Figure 5.. Gel-shift analysis of proteins in myeloid extracts using C/EBP, AP-1, or hybrid sites.

(A) Nuclear extracts (12 μg) from HF-1 cells cultured in G-CSF for 1 day were subject to gel-shift/super-shift assay using the αα- or αJ-radiolabeled probes. Antisera used were normal rabbit Ig (Ig), C/EBPα (α), C/EBPβ (β), C/EBPε (ε), c-Jun (cJ), JunB (JB), or c-Fos (cF). Arrows indicate super-shift complexes. Positions of C/EBPα:C/EBPα and C/EBPβ:C/EBPβ gel-shift complexes are also indicated (α and β). (B) Nuclear extracts (12 μg) from HL-60 cells cultured in PMA for 6 h were subjected similarly to gel-shift/super-shift assay using the αα-, αJ-, and JJ-radiolabeled probes.

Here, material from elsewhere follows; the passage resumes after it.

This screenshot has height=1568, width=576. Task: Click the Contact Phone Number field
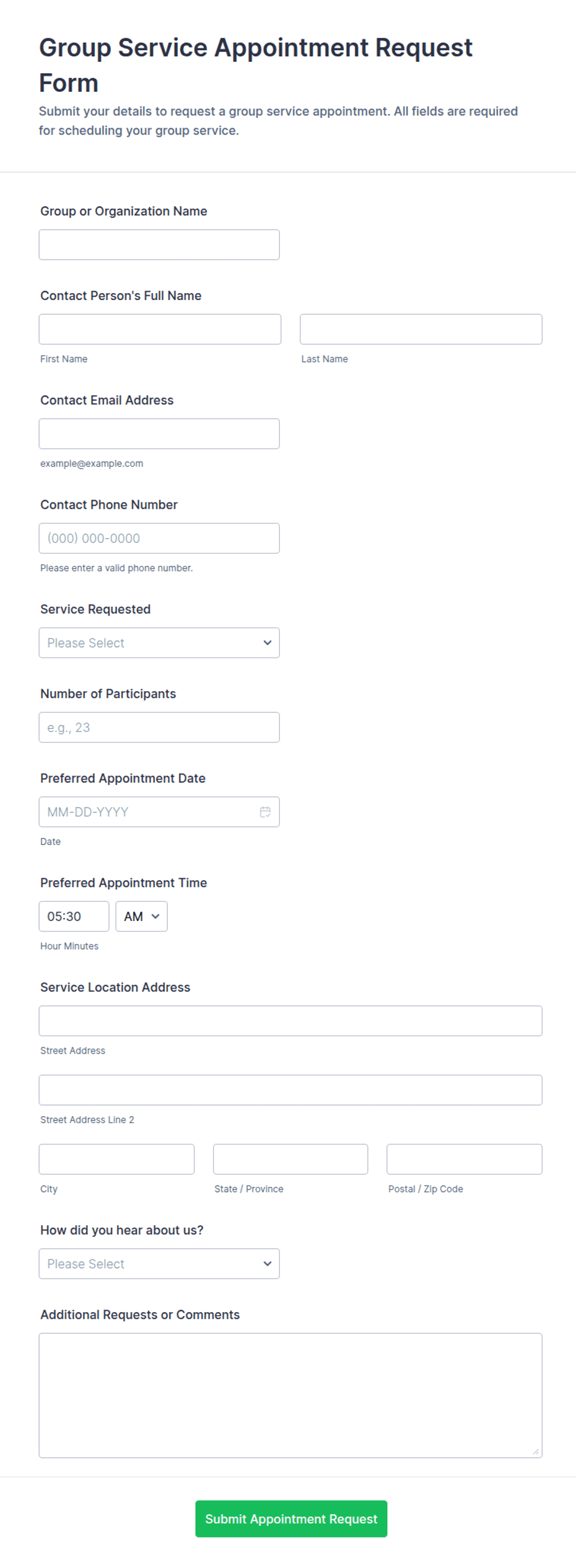159,538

Figure 6.. Oligonucleotide pull-down analysis of proteins in myeloid extracts using C/EBP, AP-1, or hybrid sites.

(A) Nuclear extracts prepared from HF-1 cells cultured with G-CSF (G) for 24 h or from noninduced HF-1 cells (NI) were incubated with biotinylated αα, αJ, or JJ oligonucleotides, followed by streptavidin beads, washed, and subjected to Western blotting for the indicated proteins. (B) Similar analysis was conducted using nuclear extracts from HL-60 cells cultured with PMA for 6 h or from noninduced HL-60 cells. Input samples represent 10% of the extract used for oligonucleotide pull-down.

Figure 7.. Regulation of the FosB promoter by C/EBP:AP-1 heterodimers.

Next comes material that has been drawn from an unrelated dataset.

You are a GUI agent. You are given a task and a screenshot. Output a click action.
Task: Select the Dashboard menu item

(A) Gel-shift assay was conducted with the indicated radiolabeled probes with IVT, myc-tagged proteins C/EBPα (α) and eightfold c-Jun (J) on a per-mol basis, or their combination at a 1:8 mol ratio (αJ). Where indicated, super-shift was conducted by further addition of C/EBPα or c-Jun antisera. Arrows indicate super-shift complexes. (B) HL-60 cells cultured in PMA for 1 day were subjected to ChIP assay using rabbit IgG or C/EBPα, C/EBPβ, c-Jun JunB, and c-Fos antiserum. Shown is the signal obtained, expressed as percent input using primers centered on the FosB –150-bp promoter region or on a more distal –5-kb control region (mean and se). *P < 0.05 versus Ig control. (C) FosB RNA levels were evaluated in the Ba/F3 cell lines expressing C/EBPαLZK-ER (αLZK) together with empty vector (–), C/EBPαLZE-ER (αLZE), c-JunLZE-ER (cJLZE), or c-FosLZE-ER (cFLZE) 24 h after culture in the presence or absence of E2, with triplicate data expressed as an induction ratio (+E2/–E2; left, mean and se). *P < 0.05 versus empty vector cells. Induction of FosB RNA was then assessed similarly at 8 h using cells expressing C/EBPαLZK-ER and c-FosLZE-ER with no addition (–), CHX, E2, or both (E2/CHX). CHX was added 30 min prior to E2 (right, mean and se). *P < 0.05 for E2 versus no addition; #P < 0.05 for E2 versus E2/CHX. (D) FosB(–497/+1)-Luc (5 μg) or the indicated mutant variants were transiently transfected together with CMV-β-galactosidase (0.5 μg) into 5 × 10⁶ 32Dcl3 cells in IL-3, and luciferase and β-galactosidase assays were conducted 48 h later. FosB promoter activity relative to WT (set to 1.00) is shown (mean and se from three experiments). *P < 0.05 versus WT. (E) Total cellular proteins from 32Dcl3 cells cultured in G-CSF for 0–3 days, M1 cells cultured in IL-6 for 0–3 days, HL-60 cells cultured in PMA for 0–2 days, or M1 or HL-60 cells exposed to bzATP for 5 min were subjected to Western blotting for FosB and β-actin. *Locations of FosB and ΔFosB induced in the monocytic lines.